The dark side of light

The dark side of light

There was a time when stars in the night sky were a simile for infinity — one could see so many spluttered across a black blanket that counting them would take a lifetime! Fast forward to today, the night sky is lit not by the moon or stars but by city lights. Indiscriminate use of artificial light — from light bulbs in buildings to sodium lamps on streets to glaring neon billboards — has killed the joy of stargazing.

It is estimated that about 83% of the world’s population lives in areas contaminated by light pollution. That is, only about one in five have the joy of watching the Milky Way every night! 
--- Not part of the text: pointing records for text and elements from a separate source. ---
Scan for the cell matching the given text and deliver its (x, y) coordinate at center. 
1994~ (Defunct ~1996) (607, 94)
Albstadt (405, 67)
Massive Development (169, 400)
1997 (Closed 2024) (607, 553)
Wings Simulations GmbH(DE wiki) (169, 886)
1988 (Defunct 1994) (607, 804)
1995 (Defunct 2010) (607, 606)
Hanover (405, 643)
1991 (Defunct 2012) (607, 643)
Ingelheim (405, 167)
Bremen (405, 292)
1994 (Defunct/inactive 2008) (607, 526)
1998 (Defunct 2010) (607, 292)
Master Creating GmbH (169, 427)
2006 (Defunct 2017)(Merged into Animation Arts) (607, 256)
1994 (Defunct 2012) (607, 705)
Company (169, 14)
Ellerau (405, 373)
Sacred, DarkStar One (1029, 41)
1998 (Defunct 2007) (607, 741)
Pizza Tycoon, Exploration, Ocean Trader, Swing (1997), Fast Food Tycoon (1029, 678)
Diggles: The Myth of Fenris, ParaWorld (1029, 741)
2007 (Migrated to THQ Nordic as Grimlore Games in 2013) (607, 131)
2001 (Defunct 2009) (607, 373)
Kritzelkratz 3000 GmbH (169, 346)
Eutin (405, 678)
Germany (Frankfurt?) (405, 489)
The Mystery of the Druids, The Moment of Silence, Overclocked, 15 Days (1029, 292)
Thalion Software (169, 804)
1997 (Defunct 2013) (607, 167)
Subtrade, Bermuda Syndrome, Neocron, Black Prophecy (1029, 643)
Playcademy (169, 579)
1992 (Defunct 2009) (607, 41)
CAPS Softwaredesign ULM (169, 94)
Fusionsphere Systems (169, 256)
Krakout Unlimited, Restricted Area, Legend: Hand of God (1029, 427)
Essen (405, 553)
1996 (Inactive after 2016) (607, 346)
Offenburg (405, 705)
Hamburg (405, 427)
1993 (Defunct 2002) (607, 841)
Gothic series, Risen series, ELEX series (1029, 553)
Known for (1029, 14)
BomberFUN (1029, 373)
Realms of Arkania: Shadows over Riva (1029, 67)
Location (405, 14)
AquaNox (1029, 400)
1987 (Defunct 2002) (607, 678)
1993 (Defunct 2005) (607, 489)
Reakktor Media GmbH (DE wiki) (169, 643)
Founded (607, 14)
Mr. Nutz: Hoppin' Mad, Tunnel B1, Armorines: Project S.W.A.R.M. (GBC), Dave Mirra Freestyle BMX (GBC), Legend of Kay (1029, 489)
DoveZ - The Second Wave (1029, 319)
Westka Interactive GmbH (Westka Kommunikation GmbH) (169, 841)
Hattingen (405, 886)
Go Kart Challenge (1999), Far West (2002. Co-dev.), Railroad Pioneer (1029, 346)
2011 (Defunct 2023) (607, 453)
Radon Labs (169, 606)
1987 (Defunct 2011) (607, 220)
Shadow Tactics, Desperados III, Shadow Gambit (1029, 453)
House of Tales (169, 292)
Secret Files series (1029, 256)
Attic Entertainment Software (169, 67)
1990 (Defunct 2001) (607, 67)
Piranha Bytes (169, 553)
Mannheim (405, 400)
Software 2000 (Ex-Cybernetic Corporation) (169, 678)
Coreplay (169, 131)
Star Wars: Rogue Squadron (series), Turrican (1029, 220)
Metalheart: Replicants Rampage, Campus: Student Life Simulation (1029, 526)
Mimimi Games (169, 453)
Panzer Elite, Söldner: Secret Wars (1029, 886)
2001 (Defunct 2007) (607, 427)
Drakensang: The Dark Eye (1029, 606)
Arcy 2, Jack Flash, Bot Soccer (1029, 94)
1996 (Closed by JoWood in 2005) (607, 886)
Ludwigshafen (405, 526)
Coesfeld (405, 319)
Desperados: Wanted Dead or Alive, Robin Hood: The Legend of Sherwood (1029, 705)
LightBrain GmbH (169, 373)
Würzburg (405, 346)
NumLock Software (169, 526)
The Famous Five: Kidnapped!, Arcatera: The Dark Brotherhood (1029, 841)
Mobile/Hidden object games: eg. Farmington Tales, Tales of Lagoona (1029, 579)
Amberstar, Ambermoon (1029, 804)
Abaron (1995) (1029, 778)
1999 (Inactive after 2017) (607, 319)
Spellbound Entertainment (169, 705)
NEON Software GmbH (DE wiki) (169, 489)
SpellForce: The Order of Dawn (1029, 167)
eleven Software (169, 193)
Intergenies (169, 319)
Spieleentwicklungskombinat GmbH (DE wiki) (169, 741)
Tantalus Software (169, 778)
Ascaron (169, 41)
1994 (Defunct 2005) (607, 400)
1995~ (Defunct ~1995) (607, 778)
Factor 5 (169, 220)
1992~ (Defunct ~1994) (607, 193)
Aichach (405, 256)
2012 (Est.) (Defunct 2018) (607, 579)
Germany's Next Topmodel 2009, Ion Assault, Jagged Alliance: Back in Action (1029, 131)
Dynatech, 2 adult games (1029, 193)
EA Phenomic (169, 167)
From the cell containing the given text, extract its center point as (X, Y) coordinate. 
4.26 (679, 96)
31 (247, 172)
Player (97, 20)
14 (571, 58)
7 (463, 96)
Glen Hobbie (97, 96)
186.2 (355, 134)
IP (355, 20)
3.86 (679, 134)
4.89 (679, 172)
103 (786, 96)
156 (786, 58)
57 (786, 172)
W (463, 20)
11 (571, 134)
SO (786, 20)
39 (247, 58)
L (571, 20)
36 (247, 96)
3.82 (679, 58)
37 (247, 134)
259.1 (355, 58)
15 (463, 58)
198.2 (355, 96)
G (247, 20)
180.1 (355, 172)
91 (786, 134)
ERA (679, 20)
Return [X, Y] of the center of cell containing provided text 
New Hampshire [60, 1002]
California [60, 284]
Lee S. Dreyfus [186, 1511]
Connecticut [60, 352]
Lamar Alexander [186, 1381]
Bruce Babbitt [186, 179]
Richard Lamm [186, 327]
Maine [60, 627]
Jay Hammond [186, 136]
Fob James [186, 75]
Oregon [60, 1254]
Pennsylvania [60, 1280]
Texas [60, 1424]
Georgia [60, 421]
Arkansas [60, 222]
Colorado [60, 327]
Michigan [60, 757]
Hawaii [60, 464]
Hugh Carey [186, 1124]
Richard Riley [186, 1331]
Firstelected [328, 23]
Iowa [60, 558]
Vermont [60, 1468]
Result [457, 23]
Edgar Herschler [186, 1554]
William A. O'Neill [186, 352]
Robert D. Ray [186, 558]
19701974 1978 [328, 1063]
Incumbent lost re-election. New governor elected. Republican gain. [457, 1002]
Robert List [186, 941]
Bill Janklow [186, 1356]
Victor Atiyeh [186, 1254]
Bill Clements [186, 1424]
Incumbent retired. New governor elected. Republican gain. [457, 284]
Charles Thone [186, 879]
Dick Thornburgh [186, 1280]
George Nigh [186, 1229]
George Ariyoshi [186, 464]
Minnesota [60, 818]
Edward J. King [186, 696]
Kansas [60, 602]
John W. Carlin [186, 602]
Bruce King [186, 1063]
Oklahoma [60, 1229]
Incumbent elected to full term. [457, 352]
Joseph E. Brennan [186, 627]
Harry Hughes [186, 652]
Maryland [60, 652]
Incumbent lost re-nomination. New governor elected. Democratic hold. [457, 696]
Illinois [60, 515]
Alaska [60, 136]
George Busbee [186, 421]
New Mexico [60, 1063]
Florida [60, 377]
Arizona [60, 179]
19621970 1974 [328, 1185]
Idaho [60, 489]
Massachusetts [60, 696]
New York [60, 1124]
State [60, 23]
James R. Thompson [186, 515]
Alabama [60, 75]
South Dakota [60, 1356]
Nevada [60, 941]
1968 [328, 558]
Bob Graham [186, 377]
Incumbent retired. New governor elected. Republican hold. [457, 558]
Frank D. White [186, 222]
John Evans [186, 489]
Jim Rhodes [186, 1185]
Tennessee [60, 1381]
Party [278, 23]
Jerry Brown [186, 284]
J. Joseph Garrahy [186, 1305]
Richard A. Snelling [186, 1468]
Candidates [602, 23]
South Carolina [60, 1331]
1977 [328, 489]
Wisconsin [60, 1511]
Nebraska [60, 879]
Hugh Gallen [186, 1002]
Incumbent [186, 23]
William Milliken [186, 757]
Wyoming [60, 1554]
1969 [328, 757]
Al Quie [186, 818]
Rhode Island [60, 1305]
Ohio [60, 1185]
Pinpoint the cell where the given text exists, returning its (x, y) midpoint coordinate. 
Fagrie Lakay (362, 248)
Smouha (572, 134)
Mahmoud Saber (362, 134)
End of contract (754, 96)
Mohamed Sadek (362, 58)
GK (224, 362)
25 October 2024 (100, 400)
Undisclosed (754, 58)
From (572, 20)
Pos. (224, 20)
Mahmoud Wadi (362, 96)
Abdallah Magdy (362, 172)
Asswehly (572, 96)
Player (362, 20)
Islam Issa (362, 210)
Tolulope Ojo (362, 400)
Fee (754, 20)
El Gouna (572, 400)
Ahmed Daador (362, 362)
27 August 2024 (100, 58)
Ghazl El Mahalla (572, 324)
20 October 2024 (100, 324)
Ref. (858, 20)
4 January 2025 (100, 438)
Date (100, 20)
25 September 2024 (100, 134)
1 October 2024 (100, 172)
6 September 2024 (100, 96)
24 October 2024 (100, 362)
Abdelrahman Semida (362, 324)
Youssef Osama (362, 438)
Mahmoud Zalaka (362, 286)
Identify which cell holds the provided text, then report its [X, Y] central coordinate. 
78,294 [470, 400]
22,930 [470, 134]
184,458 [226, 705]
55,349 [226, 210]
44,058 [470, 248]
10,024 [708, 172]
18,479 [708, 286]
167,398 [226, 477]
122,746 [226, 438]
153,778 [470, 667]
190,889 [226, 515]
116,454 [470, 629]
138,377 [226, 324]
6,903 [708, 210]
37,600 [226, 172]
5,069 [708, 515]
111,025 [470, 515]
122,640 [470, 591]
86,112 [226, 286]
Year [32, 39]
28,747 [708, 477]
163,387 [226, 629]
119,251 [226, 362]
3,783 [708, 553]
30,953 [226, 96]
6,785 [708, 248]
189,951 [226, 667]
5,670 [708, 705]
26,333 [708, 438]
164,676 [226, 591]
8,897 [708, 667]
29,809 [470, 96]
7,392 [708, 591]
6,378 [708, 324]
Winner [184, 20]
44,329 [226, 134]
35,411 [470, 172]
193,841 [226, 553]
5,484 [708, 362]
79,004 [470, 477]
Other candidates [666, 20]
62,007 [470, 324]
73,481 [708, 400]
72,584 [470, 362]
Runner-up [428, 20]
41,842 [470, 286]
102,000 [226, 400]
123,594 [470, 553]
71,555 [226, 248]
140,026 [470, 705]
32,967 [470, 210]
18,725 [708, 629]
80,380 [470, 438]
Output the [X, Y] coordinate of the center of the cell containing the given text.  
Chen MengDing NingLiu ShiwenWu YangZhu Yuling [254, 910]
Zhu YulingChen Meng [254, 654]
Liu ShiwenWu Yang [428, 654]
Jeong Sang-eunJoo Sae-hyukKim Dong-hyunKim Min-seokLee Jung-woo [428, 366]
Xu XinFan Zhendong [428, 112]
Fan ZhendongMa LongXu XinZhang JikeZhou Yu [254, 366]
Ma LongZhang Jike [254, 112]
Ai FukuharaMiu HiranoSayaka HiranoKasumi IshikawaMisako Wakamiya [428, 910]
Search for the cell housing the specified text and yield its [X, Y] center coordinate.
No wonder that in 1994, when Los Angeles experienced a blackout, people panicked when they saw a cloud of stars in the sky! What they indeed saw was our galaxy.

Light pollution is doubling each year and threatening not only our sky-watching habits but also disrupting our sleep cycles, the circadian rhythm and ultimately our health. Several studies have shown the devastating effects artificial light has on wildlife—on sea turtles, fireflies, amphibians and birds.

Excess light also hinders astronomical studies and hence scientists are continuously on the lookout for pristine mountain tops to watch over the universe. In India, studies show that light pollution is increasing alarmingly in New Delhi, Telangana, Maharashtra, Karnataka and Uttar Pradesh, while cities in West Bengal, Gujarat, and Tamil Nadu are not far behind. 

The International Dark-Sky Association, an Arizona-based organisation, works to protect the night skies for the present and future generations. It is celebrating the week of 5–11 April as the International Dark Sky Week to raise awareness about light pollution and its harmful effects.

As citizens of the globe, you can help protect our planet by using artificial light only when needed. If you are passionate, you could join citizen science initiatives like Globe at Night to document your city’s skyglow and measure it using a smartphone. Such efforts can help policymakers realise how widespread light pollution is and act on it. After all, dark is as essential as light!